A partir de la Ley de Educación Nacional 26.206, la obligatoriedad del nivel medio descartó esa “posibilidad” de elección que ejercían algunas familias o algunos adolescentes que sentían que el estudio no era para ellos.
Así, la secundaria que solía ser un espacio de elite -frente a la primaria obligatoria donde había que contener y enseñar a todos los estudiantes- debió recibir y “aguantar” a quienes no querían saber nada con continuar su proceso de aprendizaje en esta “unidad pedagógica y organizada” -tal como la define la ley nacional-.
Mucho se hizo desde entonces para incrementar la matrícula, pero también para analizar variables como promoción (estudiantes que cumplen el nivel), abandono o desgranamiento (estudiantes que salen del sistema), sobreedad (estudiantes que tienen más edad que la que corresponde al nivel medio) y repitencia.
Sin embargo, el foco siempre se pone en las supuestas falencias de chicas y chicos, y las variables externas al sistema que pueden influir en el denominado fracaso escolar.
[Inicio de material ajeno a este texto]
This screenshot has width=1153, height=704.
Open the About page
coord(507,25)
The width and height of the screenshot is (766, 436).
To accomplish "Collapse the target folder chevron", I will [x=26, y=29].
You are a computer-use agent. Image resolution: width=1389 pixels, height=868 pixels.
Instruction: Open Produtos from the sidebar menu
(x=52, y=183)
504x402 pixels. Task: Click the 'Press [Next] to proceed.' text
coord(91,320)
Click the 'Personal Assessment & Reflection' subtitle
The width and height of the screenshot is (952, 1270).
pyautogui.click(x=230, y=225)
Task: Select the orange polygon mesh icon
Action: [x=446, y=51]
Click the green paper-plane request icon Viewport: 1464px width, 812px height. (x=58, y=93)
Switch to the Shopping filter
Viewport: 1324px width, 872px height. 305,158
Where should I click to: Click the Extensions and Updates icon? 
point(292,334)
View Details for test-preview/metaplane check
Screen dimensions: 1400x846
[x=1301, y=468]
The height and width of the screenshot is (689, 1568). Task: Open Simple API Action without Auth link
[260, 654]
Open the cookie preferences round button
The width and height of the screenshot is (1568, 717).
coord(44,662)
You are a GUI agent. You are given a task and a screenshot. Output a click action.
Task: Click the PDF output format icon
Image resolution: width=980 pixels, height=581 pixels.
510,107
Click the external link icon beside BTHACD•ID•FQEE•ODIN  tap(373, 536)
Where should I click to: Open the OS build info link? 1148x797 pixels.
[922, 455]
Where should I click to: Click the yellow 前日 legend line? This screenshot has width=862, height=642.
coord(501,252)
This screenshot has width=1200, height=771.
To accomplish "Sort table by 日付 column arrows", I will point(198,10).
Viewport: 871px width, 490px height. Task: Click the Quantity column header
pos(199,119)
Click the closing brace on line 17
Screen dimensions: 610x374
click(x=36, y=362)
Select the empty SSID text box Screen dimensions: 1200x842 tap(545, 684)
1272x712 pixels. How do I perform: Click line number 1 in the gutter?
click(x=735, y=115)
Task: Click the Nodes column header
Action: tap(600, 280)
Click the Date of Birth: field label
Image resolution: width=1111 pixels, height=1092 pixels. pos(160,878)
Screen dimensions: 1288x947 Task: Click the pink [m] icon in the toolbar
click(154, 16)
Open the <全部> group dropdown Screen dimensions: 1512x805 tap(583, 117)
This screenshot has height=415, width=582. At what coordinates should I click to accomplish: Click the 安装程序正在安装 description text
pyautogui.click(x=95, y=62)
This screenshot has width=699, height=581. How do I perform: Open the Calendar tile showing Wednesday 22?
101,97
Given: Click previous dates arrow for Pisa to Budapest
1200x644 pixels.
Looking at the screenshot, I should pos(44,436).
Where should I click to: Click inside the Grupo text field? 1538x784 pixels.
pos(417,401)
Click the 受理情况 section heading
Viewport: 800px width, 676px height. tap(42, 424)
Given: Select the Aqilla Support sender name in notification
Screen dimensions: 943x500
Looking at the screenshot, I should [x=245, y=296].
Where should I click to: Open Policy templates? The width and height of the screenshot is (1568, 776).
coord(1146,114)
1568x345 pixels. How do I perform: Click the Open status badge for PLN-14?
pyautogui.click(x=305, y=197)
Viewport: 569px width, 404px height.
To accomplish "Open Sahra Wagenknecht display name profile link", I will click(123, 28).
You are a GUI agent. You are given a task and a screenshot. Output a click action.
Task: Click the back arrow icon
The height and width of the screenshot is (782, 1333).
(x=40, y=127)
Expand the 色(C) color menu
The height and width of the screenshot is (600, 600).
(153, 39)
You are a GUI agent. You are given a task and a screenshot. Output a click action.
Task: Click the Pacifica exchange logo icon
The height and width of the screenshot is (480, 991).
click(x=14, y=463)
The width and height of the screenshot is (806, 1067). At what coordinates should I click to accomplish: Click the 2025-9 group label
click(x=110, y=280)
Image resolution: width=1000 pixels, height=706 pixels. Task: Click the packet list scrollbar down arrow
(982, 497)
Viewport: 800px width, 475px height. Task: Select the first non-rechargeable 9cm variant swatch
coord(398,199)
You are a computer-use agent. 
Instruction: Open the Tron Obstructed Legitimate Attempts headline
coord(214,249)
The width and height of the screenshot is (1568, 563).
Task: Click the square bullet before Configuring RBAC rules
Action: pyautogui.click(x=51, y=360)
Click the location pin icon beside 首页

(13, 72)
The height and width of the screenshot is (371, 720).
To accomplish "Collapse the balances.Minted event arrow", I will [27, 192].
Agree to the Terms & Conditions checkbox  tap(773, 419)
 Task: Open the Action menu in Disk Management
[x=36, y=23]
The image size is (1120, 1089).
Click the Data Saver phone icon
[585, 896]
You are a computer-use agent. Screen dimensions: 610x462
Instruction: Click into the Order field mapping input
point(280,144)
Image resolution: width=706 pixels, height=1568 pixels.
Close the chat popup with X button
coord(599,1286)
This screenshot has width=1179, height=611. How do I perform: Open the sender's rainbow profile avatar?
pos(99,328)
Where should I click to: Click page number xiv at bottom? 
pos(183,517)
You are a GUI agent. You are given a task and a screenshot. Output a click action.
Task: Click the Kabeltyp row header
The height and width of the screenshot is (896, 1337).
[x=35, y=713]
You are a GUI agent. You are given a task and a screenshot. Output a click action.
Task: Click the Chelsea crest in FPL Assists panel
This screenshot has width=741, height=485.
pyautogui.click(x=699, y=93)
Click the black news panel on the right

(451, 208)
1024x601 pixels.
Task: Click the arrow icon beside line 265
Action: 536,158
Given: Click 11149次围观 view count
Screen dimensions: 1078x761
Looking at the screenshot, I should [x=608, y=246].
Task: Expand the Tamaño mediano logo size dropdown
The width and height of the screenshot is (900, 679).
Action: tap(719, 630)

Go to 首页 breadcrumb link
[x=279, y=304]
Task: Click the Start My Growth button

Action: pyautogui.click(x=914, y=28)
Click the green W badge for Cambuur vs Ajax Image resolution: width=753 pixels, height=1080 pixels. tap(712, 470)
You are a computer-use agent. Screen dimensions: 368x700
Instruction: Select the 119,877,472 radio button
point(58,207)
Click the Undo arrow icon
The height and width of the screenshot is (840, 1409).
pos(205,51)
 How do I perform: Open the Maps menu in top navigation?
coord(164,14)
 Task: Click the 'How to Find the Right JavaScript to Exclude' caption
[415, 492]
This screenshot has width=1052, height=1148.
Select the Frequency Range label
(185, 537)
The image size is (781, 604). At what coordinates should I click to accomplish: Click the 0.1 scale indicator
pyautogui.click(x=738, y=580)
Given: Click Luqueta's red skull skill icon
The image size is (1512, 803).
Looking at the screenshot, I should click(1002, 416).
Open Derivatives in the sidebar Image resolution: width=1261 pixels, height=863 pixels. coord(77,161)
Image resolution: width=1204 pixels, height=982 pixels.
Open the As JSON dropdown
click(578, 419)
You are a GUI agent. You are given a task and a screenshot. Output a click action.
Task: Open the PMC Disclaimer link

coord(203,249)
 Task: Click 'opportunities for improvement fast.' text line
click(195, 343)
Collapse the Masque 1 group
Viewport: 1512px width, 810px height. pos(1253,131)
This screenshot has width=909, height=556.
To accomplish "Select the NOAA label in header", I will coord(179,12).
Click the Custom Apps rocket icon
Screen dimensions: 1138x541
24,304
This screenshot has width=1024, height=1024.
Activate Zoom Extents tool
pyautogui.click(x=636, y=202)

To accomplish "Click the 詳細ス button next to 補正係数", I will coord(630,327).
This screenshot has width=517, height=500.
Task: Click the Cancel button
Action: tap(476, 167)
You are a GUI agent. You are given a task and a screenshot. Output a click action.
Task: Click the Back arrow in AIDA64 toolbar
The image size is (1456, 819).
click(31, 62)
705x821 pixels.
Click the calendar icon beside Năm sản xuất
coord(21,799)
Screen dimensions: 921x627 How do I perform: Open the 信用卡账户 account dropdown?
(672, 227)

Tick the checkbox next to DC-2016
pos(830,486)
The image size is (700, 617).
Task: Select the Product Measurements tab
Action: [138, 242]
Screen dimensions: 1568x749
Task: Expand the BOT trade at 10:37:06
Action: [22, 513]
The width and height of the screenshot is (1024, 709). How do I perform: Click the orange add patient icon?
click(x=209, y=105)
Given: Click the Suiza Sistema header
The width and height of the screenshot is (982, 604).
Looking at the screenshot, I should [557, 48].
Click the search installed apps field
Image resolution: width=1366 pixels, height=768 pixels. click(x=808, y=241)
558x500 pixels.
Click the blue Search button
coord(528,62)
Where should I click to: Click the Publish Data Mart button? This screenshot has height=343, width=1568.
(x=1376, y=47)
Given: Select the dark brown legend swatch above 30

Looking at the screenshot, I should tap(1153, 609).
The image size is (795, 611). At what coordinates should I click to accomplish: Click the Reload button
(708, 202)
Entre los docentes abundan los comentarios sobre lo mal preparados que llegan de la primaria; sobre la “dureza” a la hora de entender de tal o cual alumno; sobre lo desordenado o inquieto de tal o cual curso; sobre que los adolescentes de ahora no son como los de antes... Dicen también que es imposible dar clases; que no cumplen con las tareas; que encima no se los puede desaprobar ni hacer repetir ni mucho menos sacarlos de la escuela...
Del otro lado, con la misma impotencia -pero con el estigma de ser rebeldes por naturaleza y por ello con menos peso en su voz- están las y los estudiantes. En sus grupos de WhatsApp se preguntan para qué les sirve lo que aprenden; por qué tienen que escuchar 45 minutos a un profesor que dice lo mismo que un video de 8 minutos que explica mejor y se entiende más fácil; por qué deben estudiar cosas que hace más de 50 años se vienen dando de la misma manera; por qué siguen habiendo docentes que disfrutan siendo el “cuco” de la escuela...
Y la verdad es que -salvo contadas excepciones- no veo mucha autocrítica desde el cuerpo docente.
No podemos dejar de decir que la pandemia de Covid-19 con su bimodalidad y su adaptación a las clases virtuales, después de pasar por un momento de empatía de un lado y otro, zanjó aún más la grieta y la tolerancia fue disminuyendo en ambos sectores.
Como mamá y exdocente de secundaria ante algunos cuestionamientos de mis hijos al sistema, suelo buscar puntos a favor del docente y explicar por qué es importante que aprenda eso o por qué la materia enseña eso de esa manera. Y trato de brindarle herramientas para que pueda expresar su opinión al profe. Pero algunas prácticas no admiten ninguna clase de defensa.
El documento “Transformar la educación secundaria”, publicado por el Cippec, en setiembre de 2019, diagnostica entre otros aspectos que “la fragmentación y organización disciplinar de los contenidos y las estrategias pedagógicas basadas en la exposición, dificultan su conexión con los saberes previos y las vivencias e intereses cotidianos de los estudiantes por fuera del ámbito escolar”.
El cambio de la secundaria está en la agenda de los gobiernos.
Desde la Dirección General de Escuelas la “innovación pedagógica en la Secundaria” está planteada como un eje de gestión 2020/2023. ¿Por qué es necesario ese cambio? Porque se observan indicadores actuales débiles y, de allí, la necesidad de cambios. ¿Para qué? Para que los jóvenes tengan una mayor inserción en el mundo del trabajo, para lograr ciudadanos globales y para prepararlos para estudios superiores. ¿Cómo piensa llegar a esta meta la DGE? Incorporando metodologías activas y creativas, trabajando colaborativamente entre escuelas, difundiendo buenas prácticas.
A nivel nacional, una de la modificaciones que se analizan es incorporar formación para el trabajo a la secundaria orientada. Cada vez hay mayor demanda de estos establecimientos. La propuesta del “saber hacer” sobre el “saber saber” contribuye a disminuir el desfasaje que la escuela secundaria tiene con las expectativas de los adolescentes.